--- begin DATA IN THIS EXERCISE ---
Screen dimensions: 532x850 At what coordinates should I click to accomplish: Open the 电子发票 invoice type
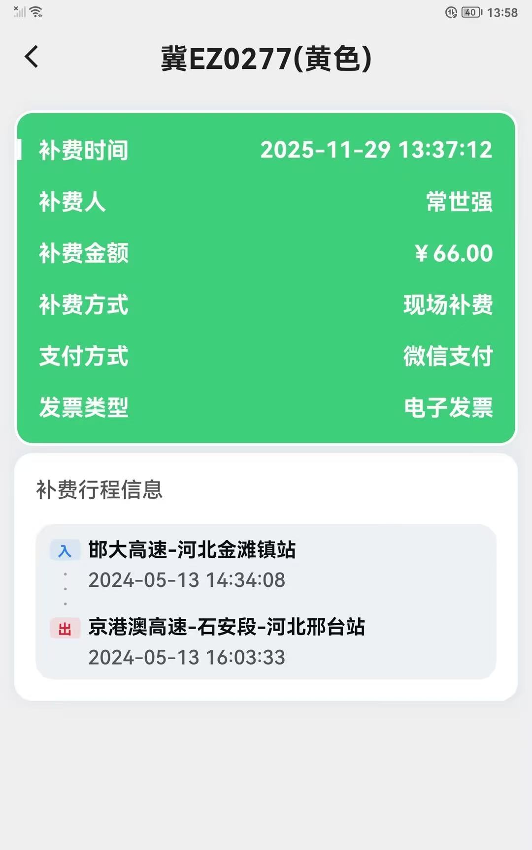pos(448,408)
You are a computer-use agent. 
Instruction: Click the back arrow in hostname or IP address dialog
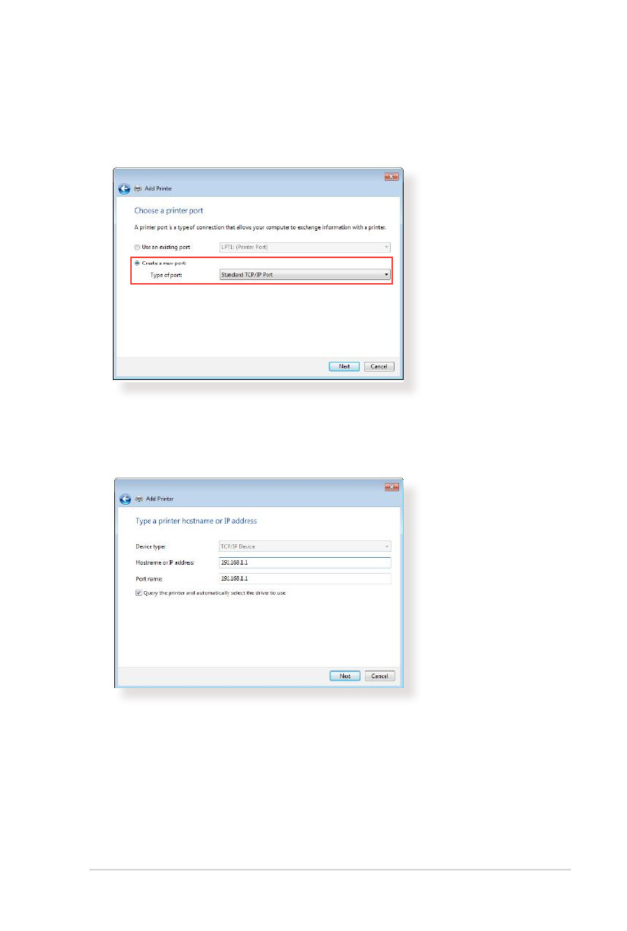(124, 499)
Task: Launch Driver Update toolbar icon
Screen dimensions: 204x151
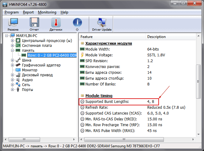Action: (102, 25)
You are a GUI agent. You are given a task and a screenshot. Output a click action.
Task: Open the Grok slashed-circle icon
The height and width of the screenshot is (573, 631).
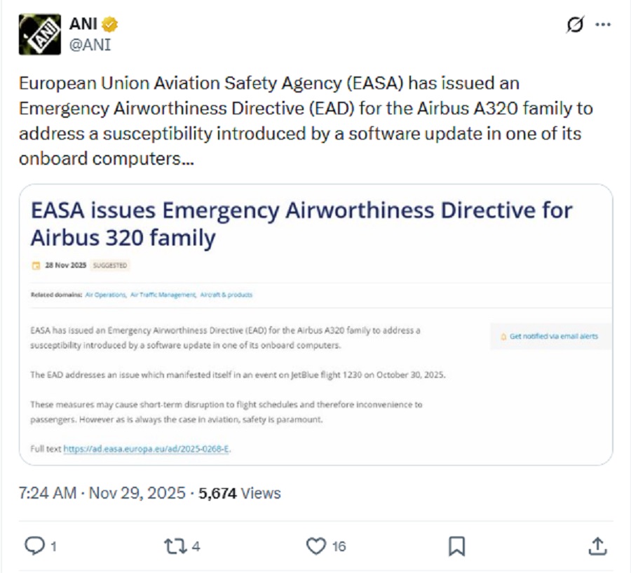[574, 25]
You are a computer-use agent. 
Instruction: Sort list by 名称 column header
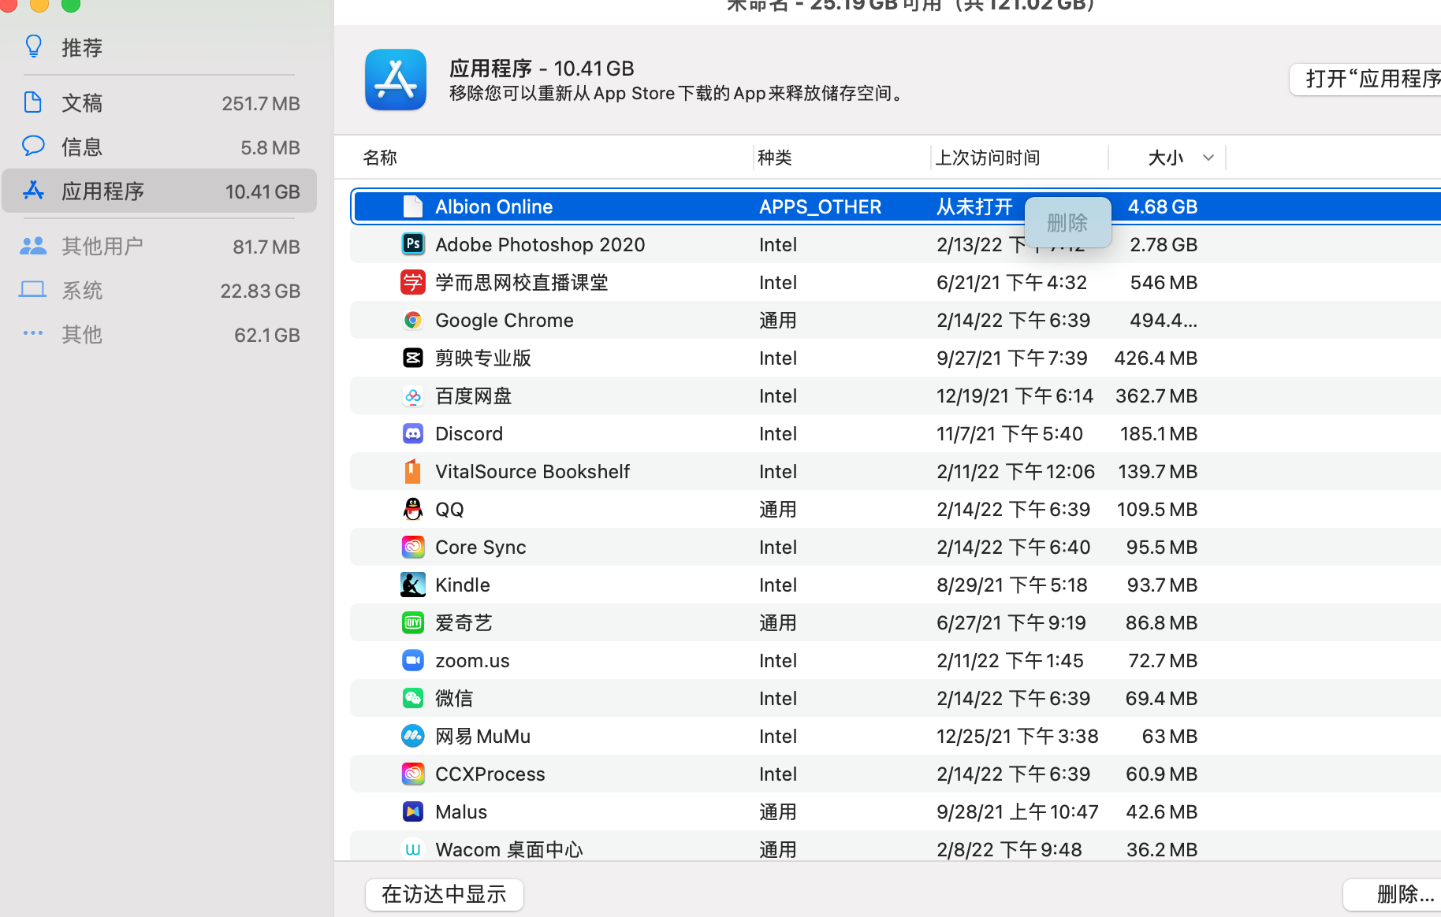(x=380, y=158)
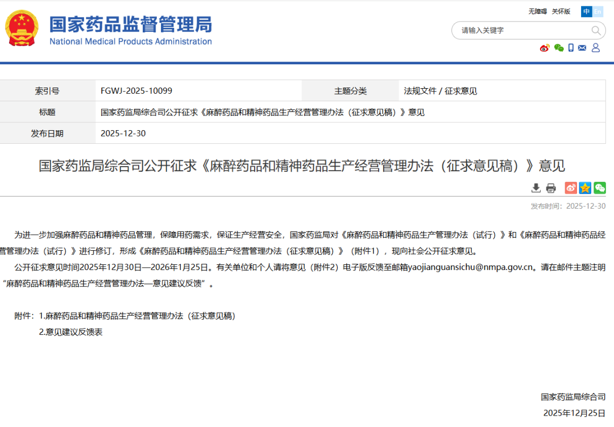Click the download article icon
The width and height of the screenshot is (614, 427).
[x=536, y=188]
--- end DATA IN THIS EXERCISE ---
--- begin DATA IN THIS EXERCISE ---
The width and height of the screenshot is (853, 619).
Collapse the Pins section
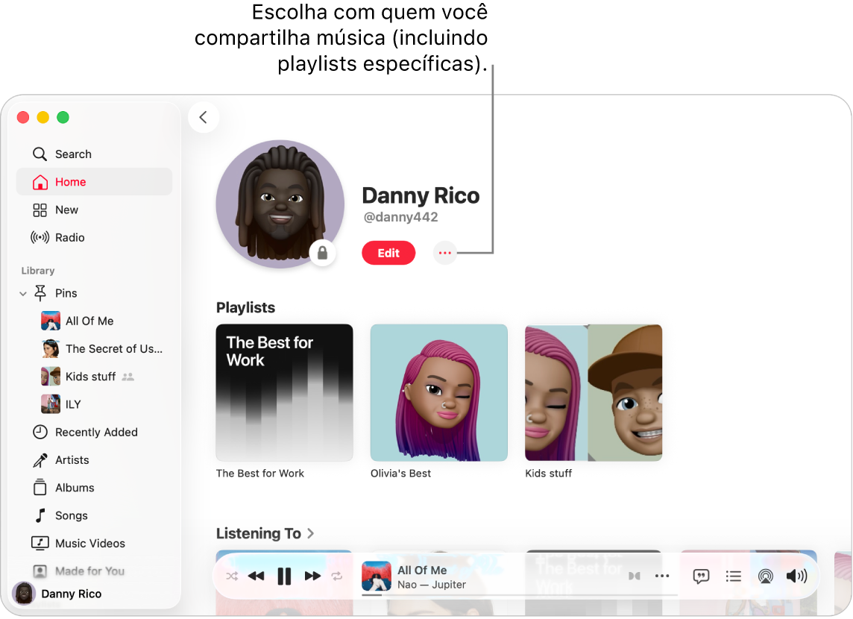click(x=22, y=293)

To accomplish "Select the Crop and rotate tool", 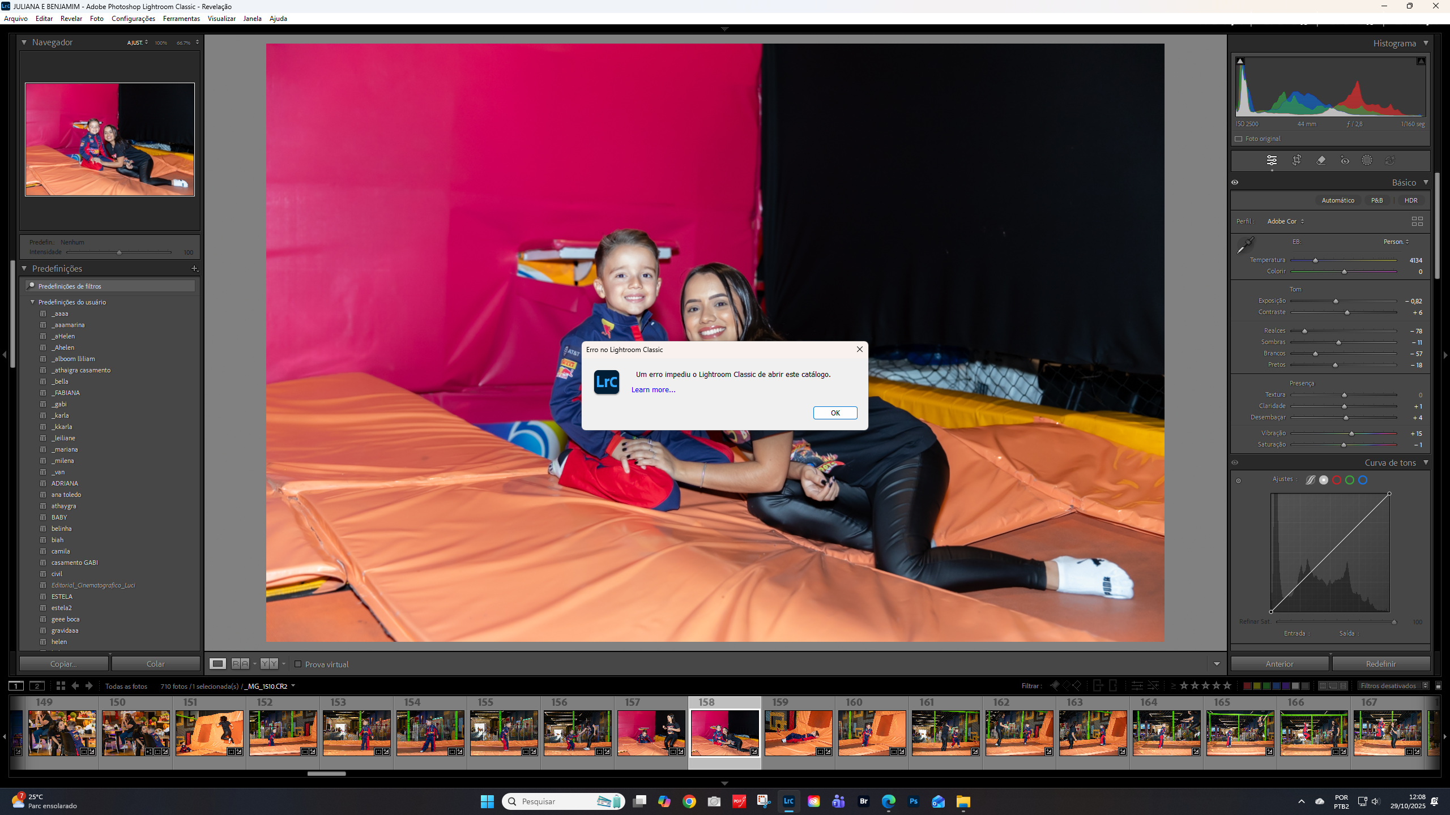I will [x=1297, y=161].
--- end DATA IN THIS EXERCISE ---
> [YOUR GOAL] State how many lines of the entries above contain the string "width", counting only matches in the same case. Give only the number.

> [REPLY] 3